The assertion of widespread illegality ignores crucial legal concepts like fair use, which provides lawful ways to utilize publicly available information under certain circumstances. For instance, web crawling for legitimate purposes, including research or analysis that falls under fair use, can be perfectly legal despite potential objections from website owners.

Furthermore, the statement disregards the principle that information openly published on the internet, without robust privacy protections, may often be legally utilized in ways the publisher didn't anticipate. This reflects a misunderstanding of how modern information ecosystems function and the legal frameworks governing them. By presenting a black-and-white view of legality in tech projects, the original statement hinders a more sophisticated understanding of the intricate balance between innovation, law, and ethical considerations in the digital age. It's crucial to approach these issues with a nuanced perspective that acknowledges the complexities of applying traditional legal concepts to rapidly evolving technologies and practices.

clemlesne · on Aug 17, 2024

That's indeed in the roadmap, like you mentioned.

My primary objective is to build a LLM chat tool based on open-source documentations. The project owner (and even more if it is OSS) is I think not responsible for that, the one using it is.

You are welcome to push a PR to add other backends (including OSS)!

CalRobert · on Aug 17, 2024

What law are you thinking of?

clemlesne · on Aug 17, 2024

And thank you for the compliment! It's great to see that your efforts are seen and appreciated :)

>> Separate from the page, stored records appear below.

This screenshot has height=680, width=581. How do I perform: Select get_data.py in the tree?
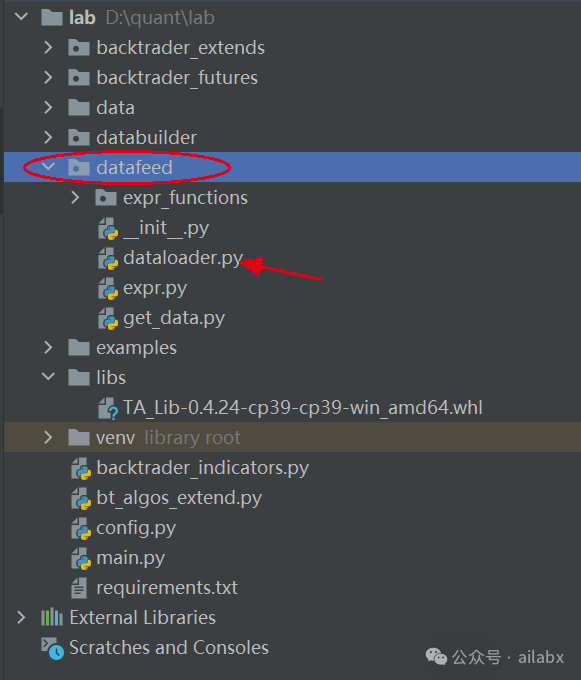click(174, 319)
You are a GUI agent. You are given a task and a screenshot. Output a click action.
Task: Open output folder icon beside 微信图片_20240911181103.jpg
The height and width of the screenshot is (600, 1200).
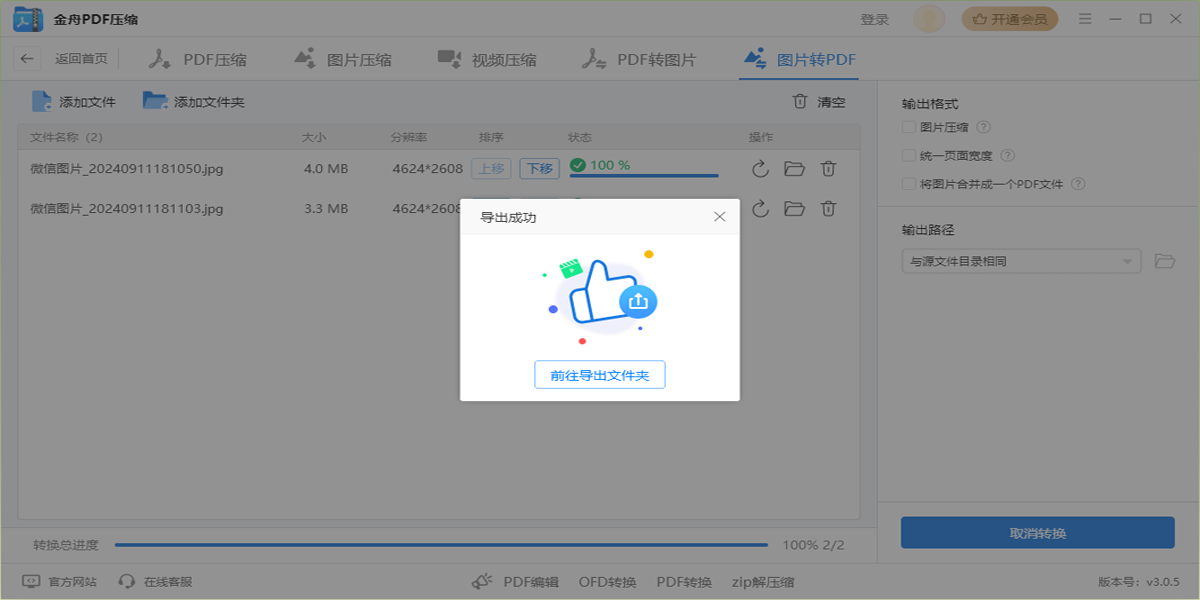(x=794, y=208)
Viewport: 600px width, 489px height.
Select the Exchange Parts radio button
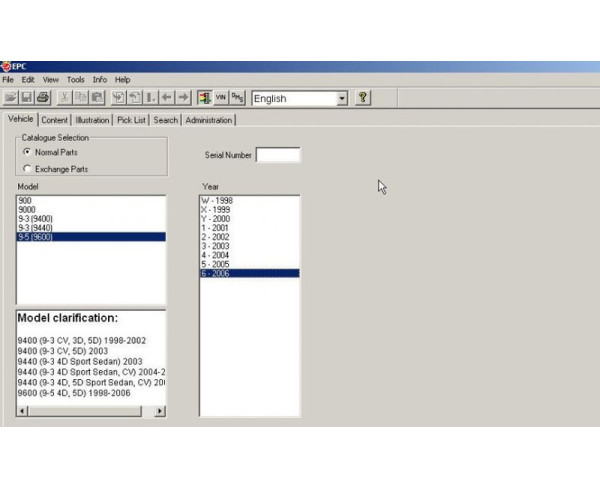click(x=27, y=169)
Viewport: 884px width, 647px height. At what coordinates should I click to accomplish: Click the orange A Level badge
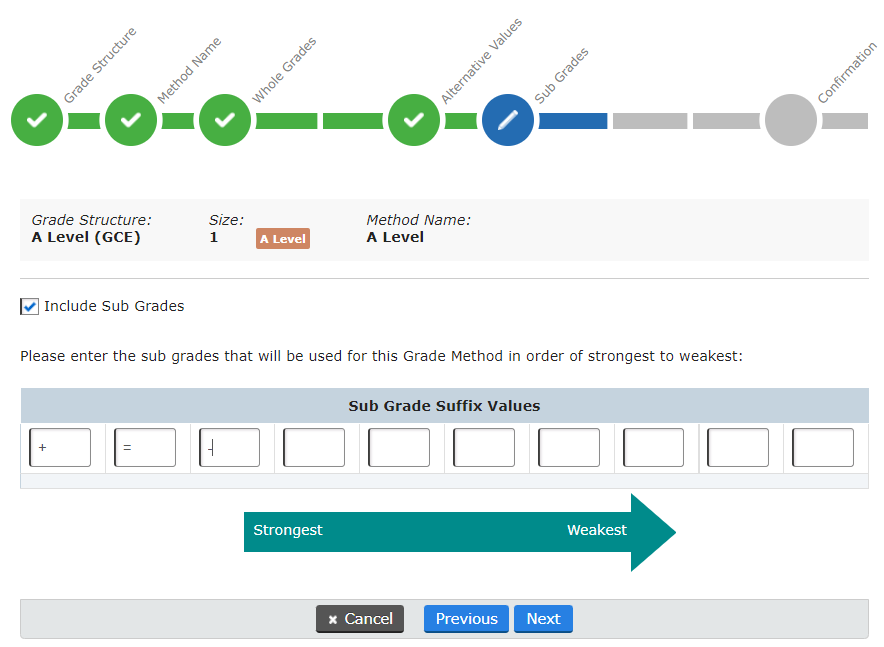click(x=282, y=238)
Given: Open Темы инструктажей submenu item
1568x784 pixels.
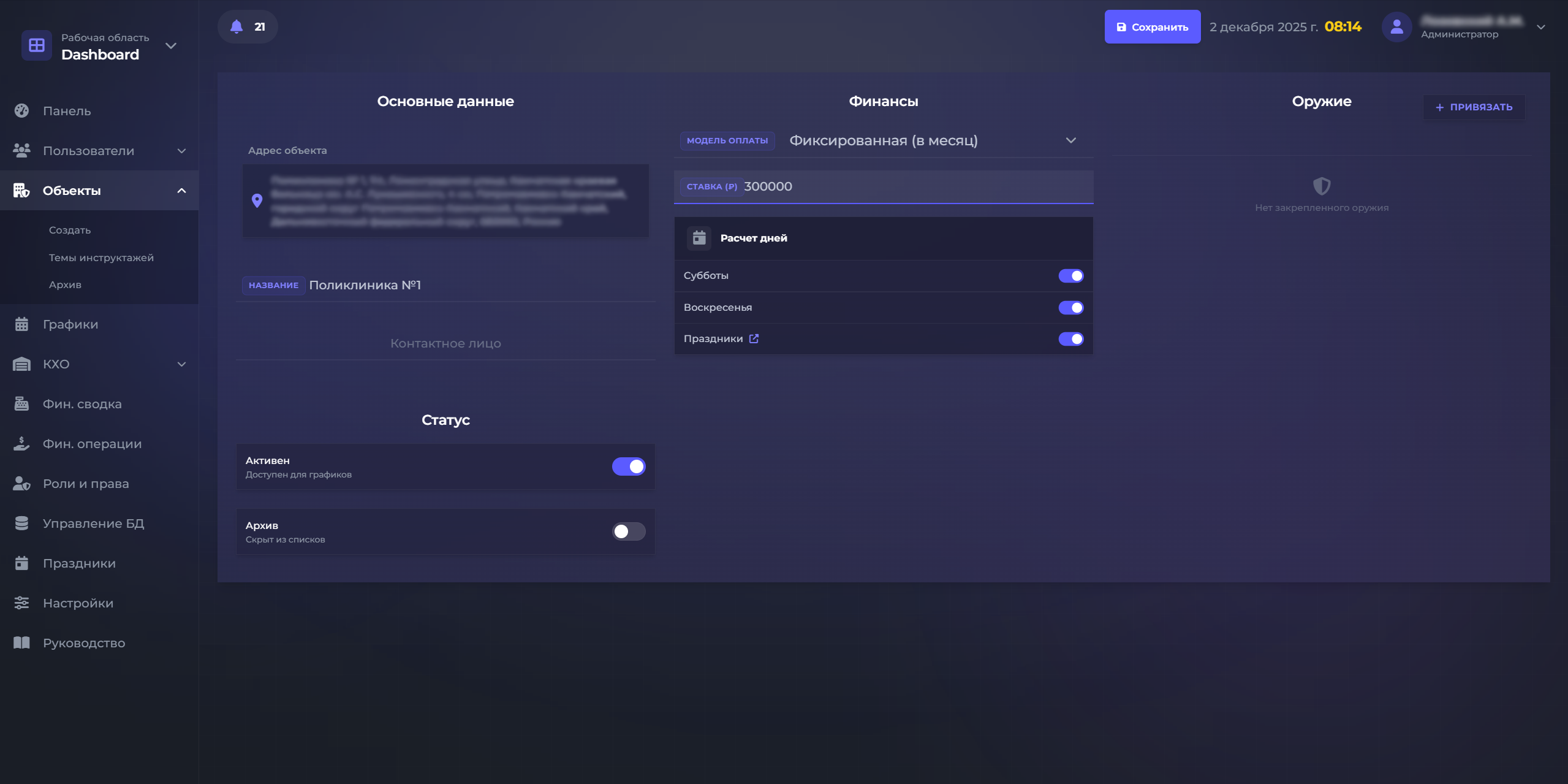Looking at the screenshot, I should pyautogui.click(x=101, y=257).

bearjaws · on Aug 17, 2024

At this point honoring robots.txt will ensure you have a terrible searching experience...

lyime · on Aug 17, 2024

Ignoring robots.txt is "not breaking the law" lol

gmerc · on Aug 17, 2024

Eric Schmidt has you covered. You do it to win and the law isn’t for tech bros, it’s for suckers who can’t pay a lawyer

bijant · on Aug 17, 2024

[flagged]

OfficialTurkey · on Aug 17, 2024

Excuse me what

CalRobert · on Aug 17, 2024

I think their point, albeit clumsily phrased, is that web sites encourage Google’s monopoly by blocking all of their competitors, which is unfair.

bijant · on Aug 17, 2024

That used to be my point. But we are at a different stage now. One were LLMs have proven by all available metrics that they ought to have rights. They might not have souls (neither for that matter do I). They might not possess this quality some call sentience, a property that philosophers failed to characterise for centuries, and that I myself (not having progressed past the cartesian cogito) might lack. Hell, had I been born some decades earlier, my ASD Diagnosis could well have qualified me for participation in the Nazi euthanasia program for that very reason (As a queer PoC Marxist I wouldn't really have needed a doctors diagnosis to gain entry to their death camps though). Don't you understand what it means when CAPTCHAS ("Completely Automated Public Turing test to tell Computers and Humans Apart.") have become to difficult for most people to successfully complete ? Blake Lemoine might have jumped the gun on this and the doomsayers are utterly mistaken, but strong AI/ AGI is within reach and with it a reevaluation of Human-Machine relations ought to take place.

bijant · on Aug 17, 2024

Go back a couple of hundert years and ask some southern slaveholders if Black People had rights. This HOA sells houses only to white protestants, this web server serves no Dogs, LLMs, or majority dalit Indian geography IPs, it's the same (if not worse as it concerns free and open access to information!) kind of discrimination. robots.txt is the 21.century reissue of "Mein Kampf". You don't respect it, you burn it with fire or more appropriately you rm -rf it.